Potensi Pencabutan Izin Permanen
Kementerian ESDM sebelumnya telah memberikan peringatan tegas berupa ancaman pencabutan izin operasi permanen bagi perusahaan-perusahaan tambang yang terus-menerus mengabaikan kewajiban pembayaran jamrek. Peringatan ini tidak diberikan secara mendadak, melainkan melalui serangkaian notifikasi, mulai dari peringatan satu hingga tiga, sebelum ancaman pencabutan izin dikeluarkan secara resmi.
Tri Winarno menjelaskan lebih lanjut mengenai langkah penindakan tersebut. “Kami hentikan operasinya sementara dan beri waktu 60 hari. Kalau tidak diurus (pembayaran jamreknya) izinnya kami cabut, tapi kewajiban reklamasi pascatambang tetap nempel (di perusahaan tersebut),” ujarnya pada Kamis pekan lalu. Pernyataan ini menegaskan bahwa meskipun izin operasi dicabut, tanggung jawab perusahaan terhadap lingkungan dan pemulihan lahan tidak akan hilang.
Batas waktu 60 hari ini mulai terhitung sejak pemberitahuan penghentian operasi yang tercantum dalam surat resmi Ditjen Minerba Kementerian ESDM Nomor T-1533/MB.07/DJB.T/2025, yang ditandatangani pada 18 September 2025. Dengan demikian, pada 18 November 2025, izin perusahaan yang belum menunaikan kewajiban jamreknya akan terancam dicabut secara definitif.
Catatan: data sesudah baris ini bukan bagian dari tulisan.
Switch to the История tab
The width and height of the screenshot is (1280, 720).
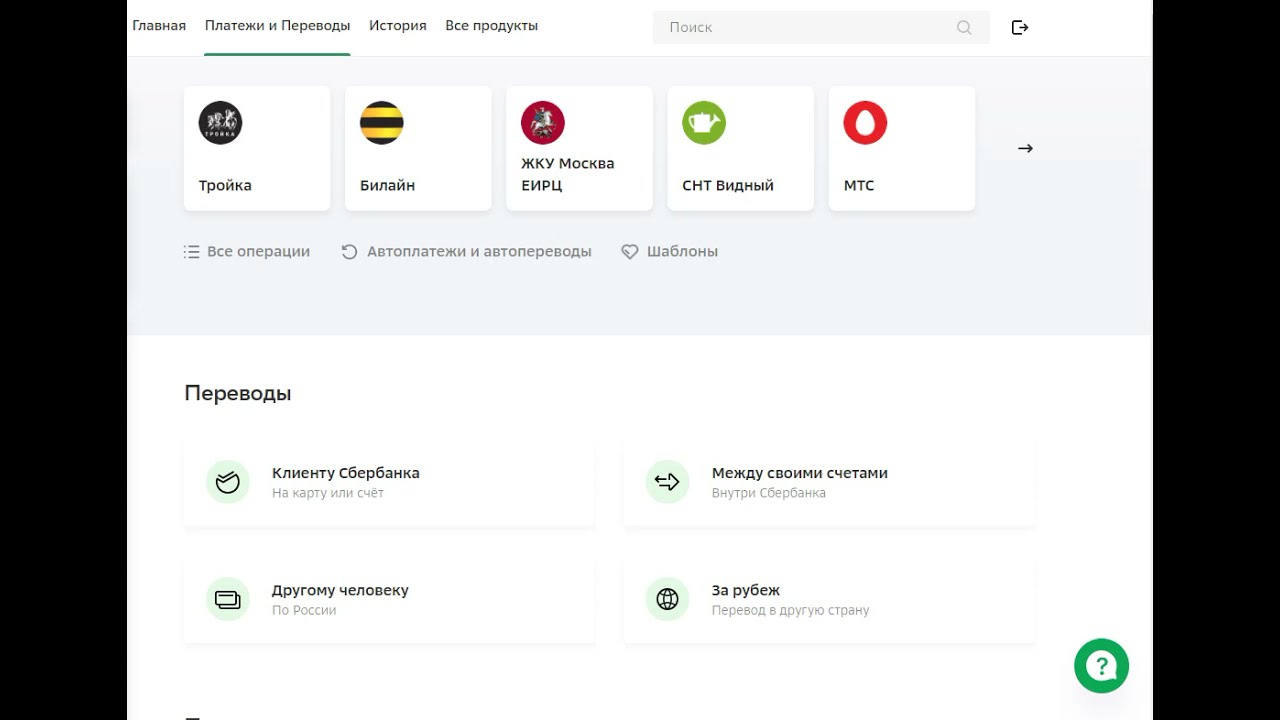click(398, 26)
Berdasarkan informasi yang dihimpun Katadata.co.id, dari 190 perusahaan tambang yang izinnya ditangguhkan ini, 93 di antaranya bergerak di sektor batu bara dan 97 lainnya di sektor mineral.
Ringkasan
Kementerian ESDM mencatat empat perusahaan tambang mineral dan batu bara dari 190 yang sebelumnya dibekukan izinnya, kini telah diizinkan beroperasi kembali. Hal ini terjadi setelah perusahaan-perusahaan tersebut memenuhi persyaratan yang ditetapkan, termasuk pembayaran dana jaminan reklamasi (jamrek).
Pembekuan izin sebelumnya disebabkan kelalaian pembayaran jamrek, kewajiban fundamental bagi perusahaan tambang untuk memulihkan lahan bekas tambang. Kementerian ESDM memberi waktu 60 hari untuk menyelesaikan kewajiban jamrek, jika tidak izin operasi akan dicabut, namun kewajiban reklamasi pascatambang tetap melekat pada perusahaan.